From here the story goes places that will not be spoiled here. Suffice to say Riley takes viewers on a journey unlike any other. The film is an audacious capitalist nightmare, heavy on anti-corporate, pro-union rhetoric filtered through a kaleidoscopic lens. It’s risky and witty, edgy and inventive and unrestrained in a way that makes it utterly unique. Scathing commentary on the state of the world—“If you are shown a problem,” says Squeeze (Steven Yeun), “and can’t do anything about the problem you get used to the problem”—is coupled with creative, confrontational filmmaking.

In “Sorry to Bother You” Riley has created an apocalyptic world that looks like ours but tilted 180 degrees. He’s populated it with offbeat characters who forward the story but bring humanity to the strange world they inhabit. Their takes on race relations, employment and relationships feel real even though nothing else in the movie does. It’s the peak of satire to heighten the situation but still make real, humanistic points. Riley does both in a way that is both experimental and entertaining.

THE DEATH (AND LIFE) OF CARL NAARDLINGER: 3 STARS

“The Death (And Life) Of Carl Naardlinger” takes place at the place at which identity and humanity intersect. A metaphysical and occasionally absurdist comedy, it stars Matt Baram as one of the title characters.
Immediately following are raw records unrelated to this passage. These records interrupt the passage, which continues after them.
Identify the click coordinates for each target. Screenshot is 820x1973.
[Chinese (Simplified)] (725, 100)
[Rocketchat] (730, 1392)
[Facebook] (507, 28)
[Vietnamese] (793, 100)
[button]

Baram is Carl Naardlinger. Married to real estate mini-mogul Pam (Grace Lynn Kung), he’s an IT guy, spending his days solving people’s computer problems on the phone. His well-ordered suburban life is thrown askew with a knock on the door from a police officer from the missing persons bureau. Detective Renton (Anand Rajaram) is on the hunt for a man who’s disappeared, a man with the unlikely name of Carl Naardlinger.

The interaction leaves Carl unsettled. Over time he becomes fixated on finding the man who shares his name even though he’s presumed dead. His search becomes muddied when he finds the man’s identical twin brother (Mark Forward).

“The Death (And Life) Of Carl Naardlinger” has laughs but it isn’t quite a comedy. Instead it takes its bizarre premise and mines some real emotional moments from the material. The quirky idea could have made for an all-out farce, a film with broad performances, but Katherine Schlemmer and cast opt for a thoughtful, po-faced approach. It’s that gentle, humanist attitude that allows the absurdist elements of the story to feel as grounded as a movie that hinges on coincidence and doppelgangers could probably ever feel. As quirky as the idea may be, the search for identity and what it truly means to understand your world is a universal desire and the film does a nice job of essaying that search.